## [Your instructions]
Once you find the line in the listing below that contains "This screenshot has height=687, width=1280.", copy it and every following line exactly, stopping at the end.
### Dataset extract
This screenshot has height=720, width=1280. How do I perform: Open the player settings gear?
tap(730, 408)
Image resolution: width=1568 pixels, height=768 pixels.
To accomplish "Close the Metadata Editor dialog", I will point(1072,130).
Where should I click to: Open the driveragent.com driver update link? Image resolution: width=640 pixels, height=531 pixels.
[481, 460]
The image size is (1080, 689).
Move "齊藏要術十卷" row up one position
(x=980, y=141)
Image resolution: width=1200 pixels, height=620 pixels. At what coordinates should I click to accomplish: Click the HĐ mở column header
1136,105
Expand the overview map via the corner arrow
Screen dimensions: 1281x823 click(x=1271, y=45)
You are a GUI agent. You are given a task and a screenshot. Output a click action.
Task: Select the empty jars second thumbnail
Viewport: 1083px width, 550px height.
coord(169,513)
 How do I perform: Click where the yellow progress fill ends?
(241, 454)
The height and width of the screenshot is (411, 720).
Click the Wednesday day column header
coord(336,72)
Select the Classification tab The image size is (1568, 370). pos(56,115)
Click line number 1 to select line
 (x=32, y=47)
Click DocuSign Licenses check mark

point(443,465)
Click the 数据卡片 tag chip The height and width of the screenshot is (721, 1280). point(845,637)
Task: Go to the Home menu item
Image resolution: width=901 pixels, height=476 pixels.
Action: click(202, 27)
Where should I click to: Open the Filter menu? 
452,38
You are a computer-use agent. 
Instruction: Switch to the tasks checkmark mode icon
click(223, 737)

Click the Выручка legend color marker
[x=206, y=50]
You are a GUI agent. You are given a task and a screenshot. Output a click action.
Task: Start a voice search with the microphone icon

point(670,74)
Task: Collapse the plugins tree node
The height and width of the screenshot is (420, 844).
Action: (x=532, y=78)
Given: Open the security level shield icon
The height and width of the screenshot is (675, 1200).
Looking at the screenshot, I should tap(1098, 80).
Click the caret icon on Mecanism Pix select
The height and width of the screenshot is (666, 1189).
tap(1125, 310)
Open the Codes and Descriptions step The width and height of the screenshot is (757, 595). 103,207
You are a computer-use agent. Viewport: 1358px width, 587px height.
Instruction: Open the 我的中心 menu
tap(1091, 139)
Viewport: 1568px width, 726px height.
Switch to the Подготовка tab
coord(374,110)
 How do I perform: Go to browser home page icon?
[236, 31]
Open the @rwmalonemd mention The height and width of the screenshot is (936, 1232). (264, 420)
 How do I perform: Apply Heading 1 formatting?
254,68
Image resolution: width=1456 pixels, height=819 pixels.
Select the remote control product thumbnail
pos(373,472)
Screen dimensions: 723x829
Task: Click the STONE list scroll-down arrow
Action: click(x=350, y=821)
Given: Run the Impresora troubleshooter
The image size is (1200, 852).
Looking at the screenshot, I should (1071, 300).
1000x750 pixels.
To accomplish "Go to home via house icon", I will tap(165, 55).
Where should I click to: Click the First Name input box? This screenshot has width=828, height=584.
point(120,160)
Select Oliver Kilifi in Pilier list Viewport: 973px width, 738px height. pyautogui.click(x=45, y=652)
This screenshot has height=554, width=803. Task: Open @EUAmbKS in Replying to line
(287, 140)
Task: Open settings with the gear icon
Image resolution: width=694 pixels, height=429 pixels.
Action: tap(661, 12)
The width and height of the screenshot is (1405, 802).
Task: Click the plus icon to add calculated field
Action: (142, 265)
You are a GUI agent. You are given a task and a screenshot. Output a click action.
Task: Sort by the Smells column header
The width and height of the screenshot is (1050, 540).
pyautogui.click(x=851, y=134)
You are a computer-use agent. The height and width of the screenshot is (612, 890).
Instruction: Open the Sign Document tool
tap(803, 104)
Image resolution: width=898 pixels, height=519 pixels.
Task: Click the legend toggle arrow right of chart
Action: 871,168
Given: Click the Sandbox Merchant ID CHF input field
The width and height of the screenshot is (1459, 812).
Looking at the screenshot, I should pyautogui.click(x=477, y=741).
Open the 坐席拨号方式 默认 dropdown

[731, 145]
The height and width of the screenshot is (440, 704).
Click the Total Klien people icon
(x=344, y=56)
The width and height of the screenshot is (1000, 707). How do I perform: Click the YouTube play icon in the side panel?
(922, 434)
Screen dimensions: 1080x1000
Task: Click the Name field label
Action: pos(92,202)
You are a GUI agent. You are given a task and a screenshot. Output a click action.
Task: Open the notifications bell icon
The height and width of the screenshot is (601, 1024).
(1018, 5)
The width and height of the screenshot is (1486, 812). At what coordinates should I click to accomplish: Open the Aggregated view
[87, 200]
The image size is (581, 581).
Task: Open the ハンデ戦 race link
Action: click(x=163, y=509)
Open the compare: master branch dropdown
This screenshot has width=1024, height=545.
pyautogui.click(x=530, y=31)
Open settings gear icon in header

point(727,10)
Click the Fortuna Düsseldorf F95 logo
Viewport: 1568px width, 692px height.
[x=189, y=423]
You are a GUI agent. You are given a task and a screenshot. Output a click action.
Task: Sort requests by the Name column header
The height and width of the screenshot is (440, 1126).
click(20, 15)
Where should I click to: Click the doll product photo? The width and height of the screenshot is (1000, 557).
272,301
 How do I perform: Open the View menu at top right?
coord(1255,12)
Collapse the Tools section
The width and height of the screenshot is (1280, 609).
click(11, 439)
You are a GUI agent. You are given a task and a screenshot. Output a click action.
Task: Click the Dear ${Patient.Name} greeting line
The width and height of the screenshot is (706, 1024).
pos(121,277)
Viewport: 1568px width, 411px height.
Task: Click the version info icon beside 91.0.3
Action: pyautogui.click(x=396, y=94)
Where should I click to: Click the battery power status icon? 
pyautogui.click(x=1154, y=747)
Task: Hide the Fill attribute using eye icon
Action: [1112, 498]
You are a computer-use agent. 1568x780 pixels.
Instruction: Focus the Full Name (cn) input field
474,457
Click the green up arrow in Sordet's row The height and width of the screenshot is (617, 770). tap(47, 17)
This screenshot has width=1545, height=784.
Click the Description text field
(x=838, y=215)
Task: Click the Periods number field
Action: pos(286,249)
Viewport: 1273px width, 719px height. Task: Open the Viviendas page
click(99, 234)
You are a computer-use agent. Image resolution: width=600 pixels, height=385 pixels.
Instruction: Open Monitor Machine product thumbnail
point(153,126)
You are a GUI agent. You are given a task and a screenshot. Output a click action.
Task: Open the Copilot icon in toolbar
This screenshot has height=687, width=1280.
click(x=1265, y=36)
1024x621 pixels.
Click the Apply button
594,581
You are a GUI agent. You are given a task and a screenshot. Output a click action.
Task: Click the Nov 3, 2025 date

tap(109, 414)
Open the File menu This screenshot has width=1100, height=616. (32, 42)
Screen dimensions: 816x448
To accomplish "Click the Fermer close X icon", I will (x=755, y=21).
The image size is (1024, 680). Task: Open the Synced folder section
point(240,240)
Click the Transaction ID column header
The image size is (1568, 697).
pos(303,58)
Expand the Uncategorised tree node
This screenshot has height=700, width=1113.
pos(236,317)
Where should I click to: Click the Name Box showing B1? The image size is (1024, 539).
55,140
######
## [Final answer]
This screenshot has height=687, width=1280.
click(x=1265, y=36)
1024x621 pixels.
Click the Apply button
594,581
You are a GUI agent. You are given a task and a screenshot. Output a click action.
Task: Click the Nov 3, 2025 date

tap(109, 414)
Open the File menu This screenshot has width=1100, height=616. (32, 42)
Screen dimensions: 816x448
To accomplish "Click the Fermer close X icon", I will (x=755, y=21).
The image size is (1024, 680). Task: Open the Synced folder section
point(240,240)
Click the Transaction ID column header
The image size is (1568, 697).
pos(303,58)
Expand the Uncategorised tree node
This screenshot has height=700, width=1113.
pos(236,317)
Where should I click to: Click the Name Box showing B1? The image size is (1024, 539).
55,140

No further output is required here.